Wednesday, June 07, 2006

What is Most True about ourselves ?



This coming Sunday at churches in Western Christianity - minus some evangelicals and fundamentalists - Christian's attention could be especially concentrated upon the answer to that question, for this coming Sunday is Trinity Sunday.

What is most true about ourselvea is this declaration of faith: God is Three Persons in One Godhead. Mystery? Sure! But if we are made in God's image, then the only way to begin to comprehend our own existence is by at least realizing a few of the implications of this article of faith. So, some quick thoughts.

1. God is Three Persons: Father, Son, and Holy Spirit. God does not simply manifest God's presence in three ways. That is an ancient heresy called modalism. If God is Three and yet one God, this means that there are distinctions that are made within the very essence of God. And the Father is not the Father without the Son or vice versa. Nor are the Father and the Son really the Father and the Son apart from the Holy Spirit. Persons, therefore, even divine persons are defined in relationship to and openness toward another. So, it should not surprise us that human beings are made for a human community. This is the great sadness of western individualism, especially in many churches, it denies a fundamental reality -- we are only truly ourselves in community.

2. God is Three Persons perfectly: The Father, Son, and Holy Spirit are completely self-defining and self-fulfilling. God needs nothing else beyond the Triune life for fulfillment. This would mean, thereby, that God is perfectly "glorified" in the fellowship of the Triune life. And the perfect completeness of the Triune One is the perfection of love. Hence I John 4 can declare that God IS love. This means more than that God is loving toward us. As Charles Wesley declares in a hymn "Thy nature and thy name are Love." All else that we predicate about God must be articulated in the light of this reality. Holy, Just, Righteous, you name it. We must begin to understand God in our lives in terms of God's being Love.

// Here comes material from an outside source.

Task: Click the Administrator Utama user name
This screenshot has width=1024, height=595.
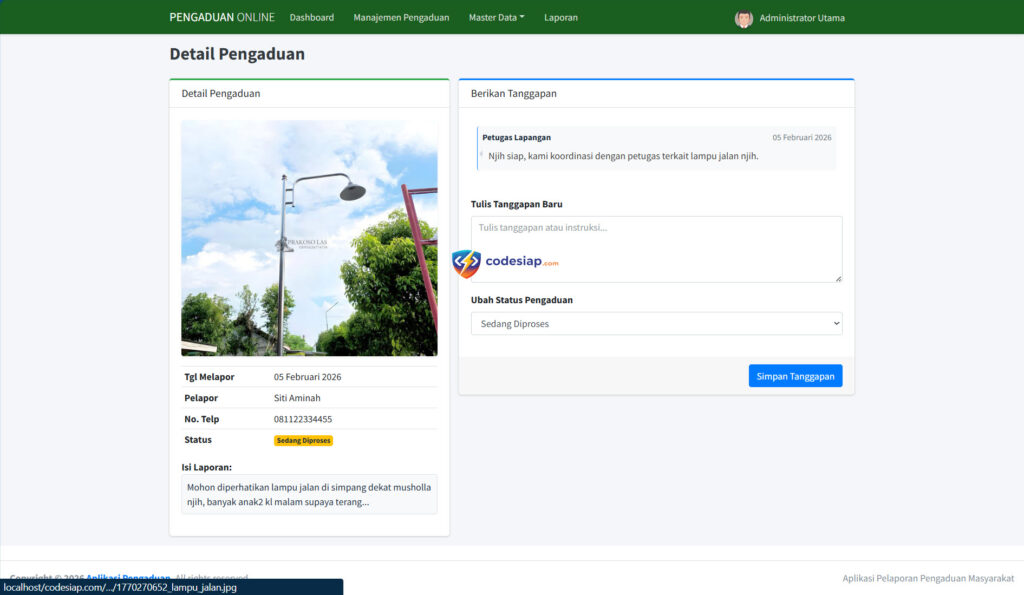Action: pyautogui.click(x=801, y=18)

3. God is Three Persons in completeness: God "gets" nothing from making us. The purpose of the creation of the world was not so that God could be glorified, although the creation does bring glory to God. Even further, the purpose of our existence is not first and foremost to glorify God (sorry Westminister). No, if God IS love, then the purpose of our lives is to be loved by God, which we are. But further, the purpose of our lives is to open ourselves to the One who is Love and who wants us to know that Love. God made us, in other words, to love us. The grave tragedy of sin is that it denies this truth as we attempt to live in fear of the One who is the Holy Other who alone can fulfill the meaning of our lives, for we were made for him and his love. As ST. Augustine says, "Our hearts are made for Thee and we are restless until we rest in Thee."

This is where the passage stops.